[Pixel coordinate grounding data]
========================================================================

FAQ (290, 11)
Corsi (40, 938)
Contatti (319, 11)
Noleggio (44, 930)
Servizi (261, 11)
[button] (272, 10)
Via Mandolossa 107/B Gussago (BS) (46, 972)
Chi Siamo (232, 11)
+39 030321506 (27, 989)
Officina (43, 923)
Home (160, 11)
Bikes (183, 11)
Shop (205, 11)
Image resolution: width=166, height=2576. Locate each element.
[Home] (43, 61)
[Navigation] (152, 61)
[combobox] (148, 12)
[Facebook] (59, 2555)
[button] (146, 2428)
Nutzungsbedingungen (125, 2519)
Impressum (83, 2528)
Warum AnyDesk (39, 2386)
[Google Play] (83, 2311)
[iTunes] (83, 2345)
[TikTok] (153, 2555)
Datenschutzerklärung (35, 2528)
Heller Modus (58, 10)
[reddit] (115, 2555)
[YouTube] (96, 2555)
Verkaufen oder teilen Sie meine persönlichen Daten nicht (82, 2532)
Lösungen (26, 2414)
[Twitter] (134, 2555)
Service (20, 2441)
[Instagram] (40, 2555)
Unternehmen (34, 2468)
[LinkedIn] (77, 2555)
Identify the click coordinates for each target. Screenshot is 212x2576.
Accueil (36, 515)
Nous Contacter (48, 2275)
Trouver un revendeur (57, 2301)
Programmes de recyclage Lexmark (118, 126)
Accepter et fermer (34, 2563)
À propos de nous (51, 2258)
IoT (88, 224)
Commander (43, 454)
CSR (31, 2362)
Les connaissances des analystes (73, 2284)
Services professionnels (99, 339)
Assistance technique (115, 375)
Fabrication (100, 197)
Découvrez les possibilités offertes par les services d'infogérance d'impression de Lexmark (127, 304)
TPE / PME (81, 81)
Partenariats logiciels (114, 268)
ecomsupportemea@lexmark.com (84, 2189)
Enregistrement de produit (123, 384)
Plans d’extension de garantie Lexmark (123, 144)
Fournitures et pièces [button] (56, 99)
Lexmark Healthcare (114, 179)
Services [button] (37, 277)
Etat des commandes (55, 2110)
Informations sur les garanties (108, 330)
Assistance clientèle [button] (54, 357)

========================================================================

▶ _What you are asked to do_
Pick out the lines above that hold the string "Assistance" and show them.

▶ _Task output_
Assistance technique (115, 375)
Assistance clientèle [button] (54, 357)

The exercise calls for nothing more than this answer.